To work or not to work? A question I hear from a lot of mommies the moment their maternity leave comes to an end. A conversation that I go through at least once a week; discussing the super mum dilemma.
Well, although I have twins and I am working from home, I don't believe there is something as the super mum. No woman can take all the pressure and effort without compromising on something. Every woman who chooses to do it all, deep inside knows that something is going to fall off. Some women choose their work, others choose their house, others choose their own personal care; the end result is that she challenges herself every single day to do it all, but reality is she isn't.
I will talk about myself, to be able to shed the light on my personal opinion. I made a conscious sacrifice by leaving my marketing research career behind me the moment I gave birth to my twins. I can't say I regret it, but it was a major questionable change at the beginning. I decided to slowly and gradually shift my career to something I love and can do from home (mostly). I sacrificed the income, but I always thought whatever I generate out of writing is actually better than nothing at all, and it keeps me busy and entertained. When I look back at my work style and late working hours, I rest assured that this was the best decision I have ever made. So now what I try to do, is to add more excitement to my 'work from home' thing, like studying, reading, learning anything new that can improve my writing career and take me to a new level. I know I am not the best writer in the world, but I also know I can be better every single day If I exert the needed effort and do the hard work, because I believe that hard work pays off.

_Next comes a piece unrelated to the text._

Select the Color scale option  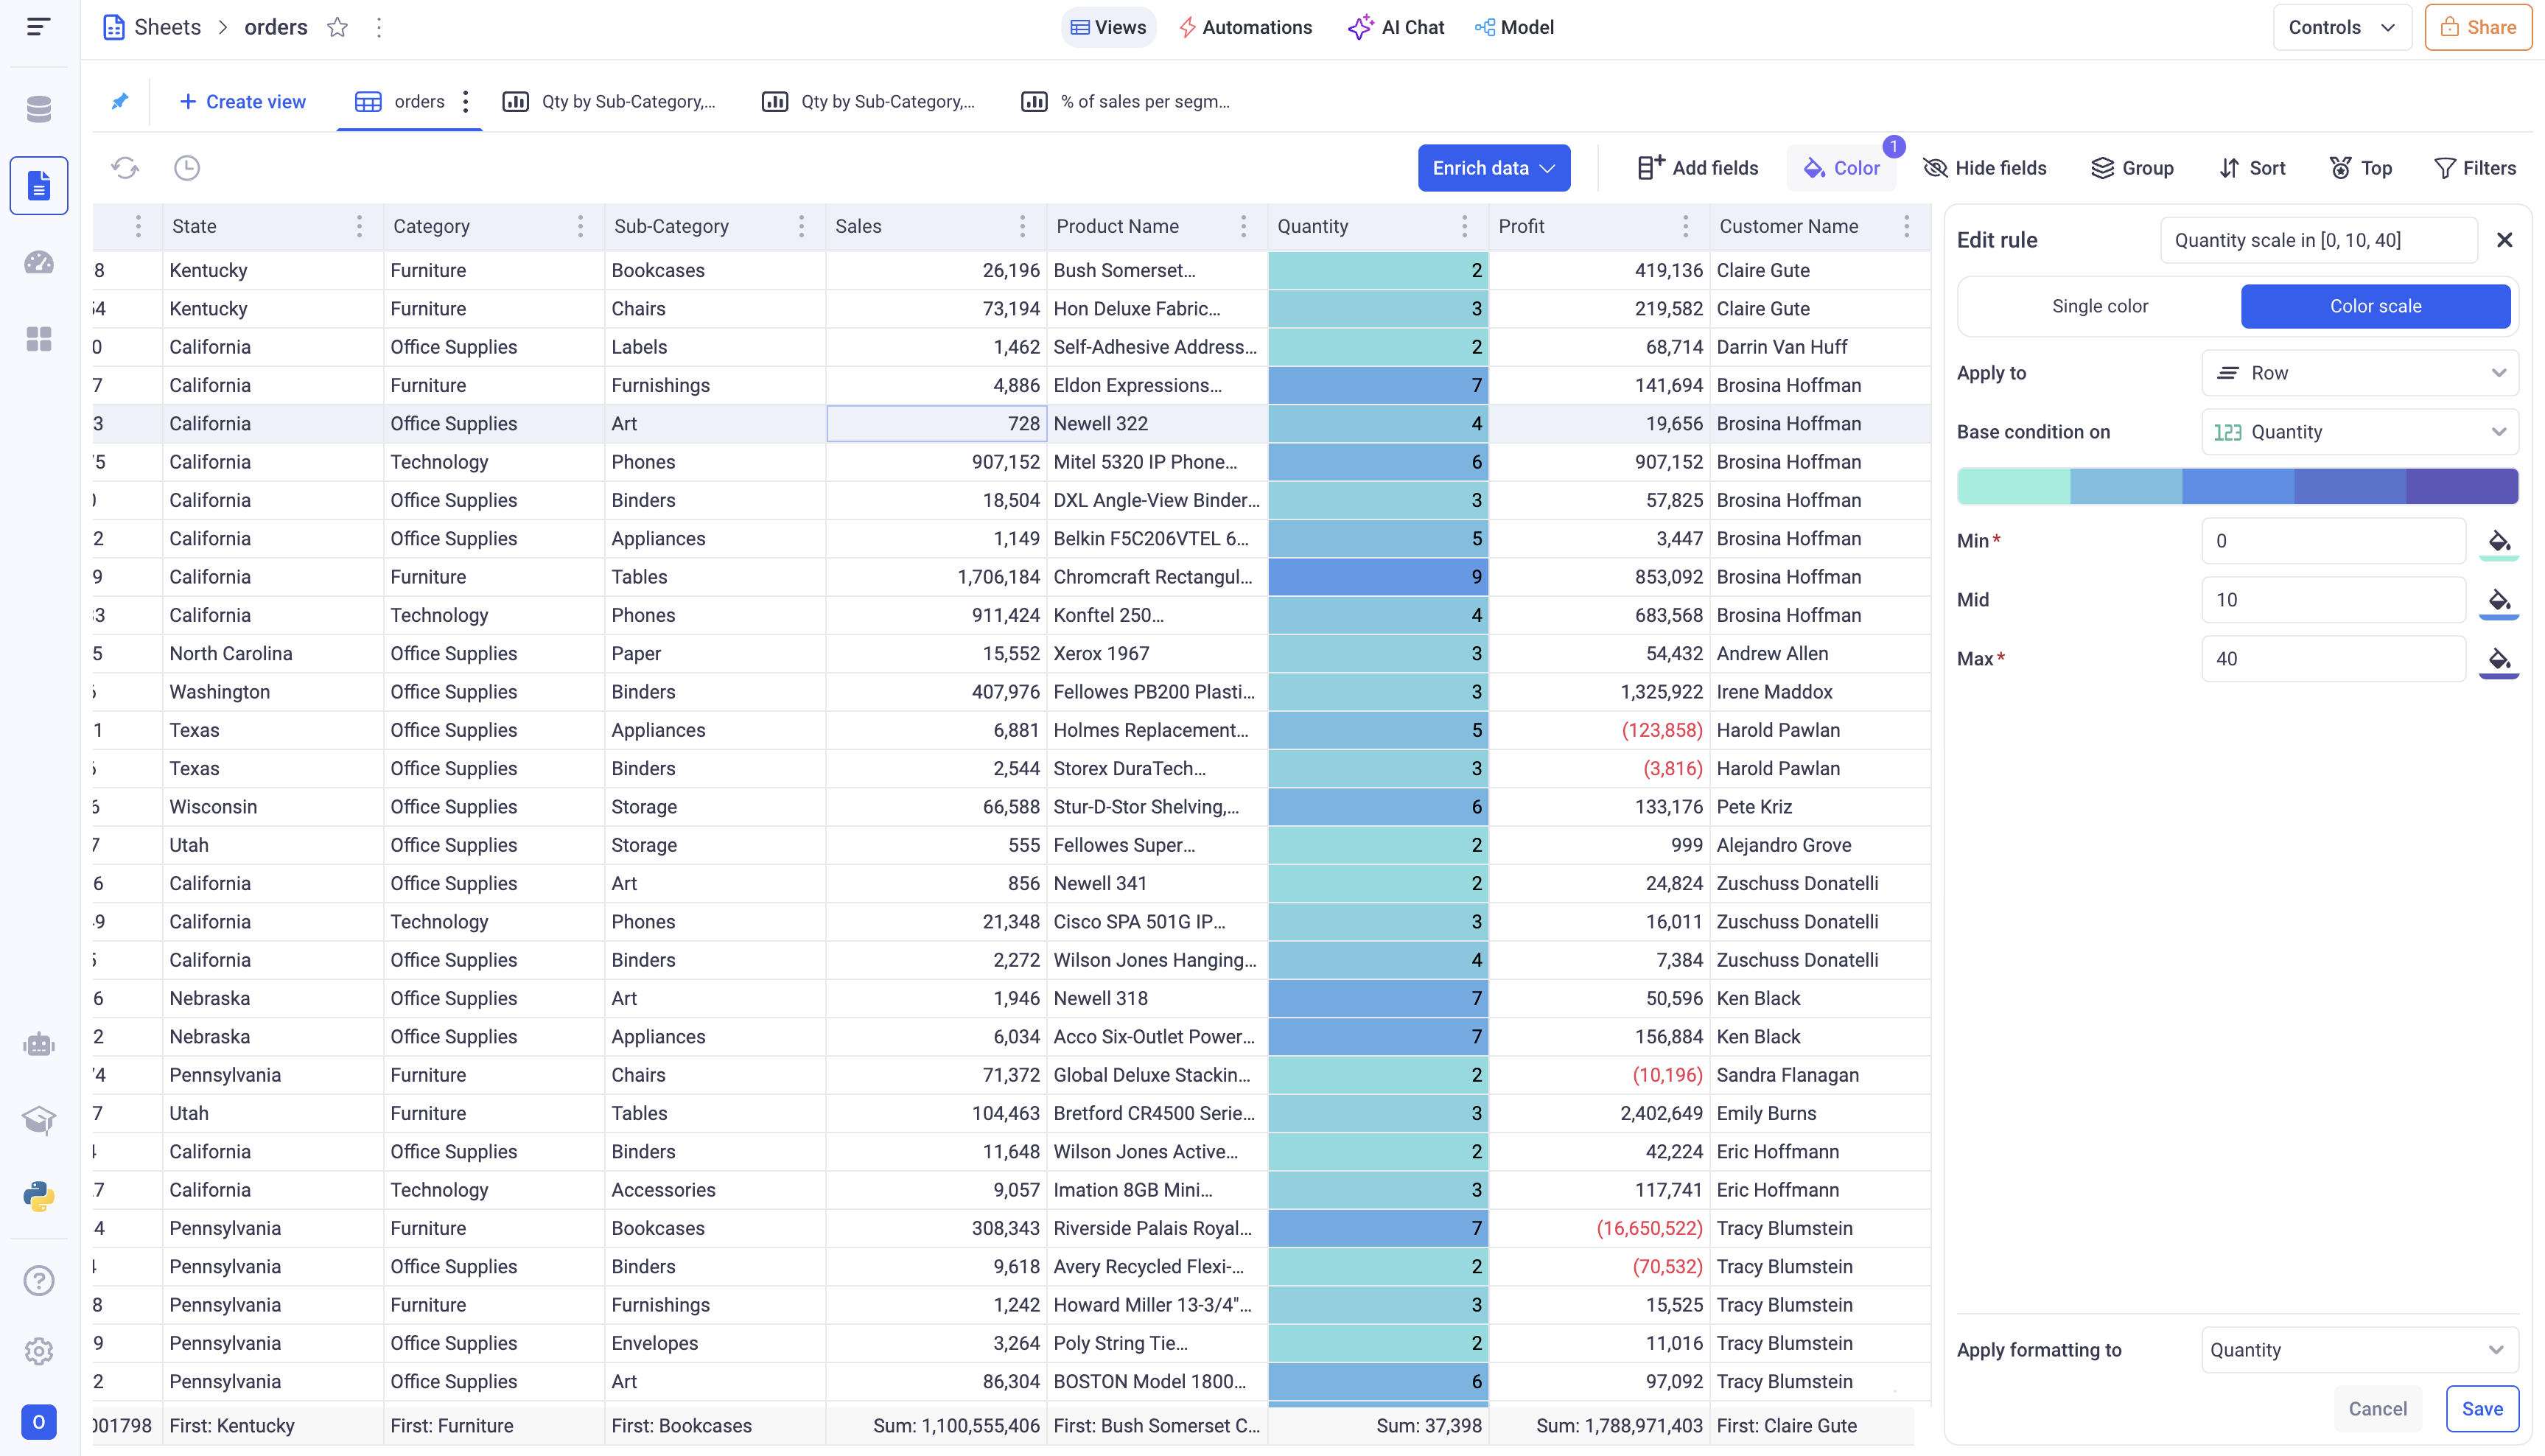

Long story short (in case you are already bored), I think that any mother should consider her career and lifestyle seriously after having a baby. You can work, but you need to be fair to yourself and your family. There is no harm in sacrificing a little bit of income as long as you will have the time for everything. Don't compromise on your kids; don't think you will be able to do it all. From experience, you will always be feeling guilty; either by not delivering at home or nor delivering at work.
So do something in between, change your career, revive an old hobby, dig deep for your interests, think of something to do from home, start a small business, be creative as long as you are reasonable.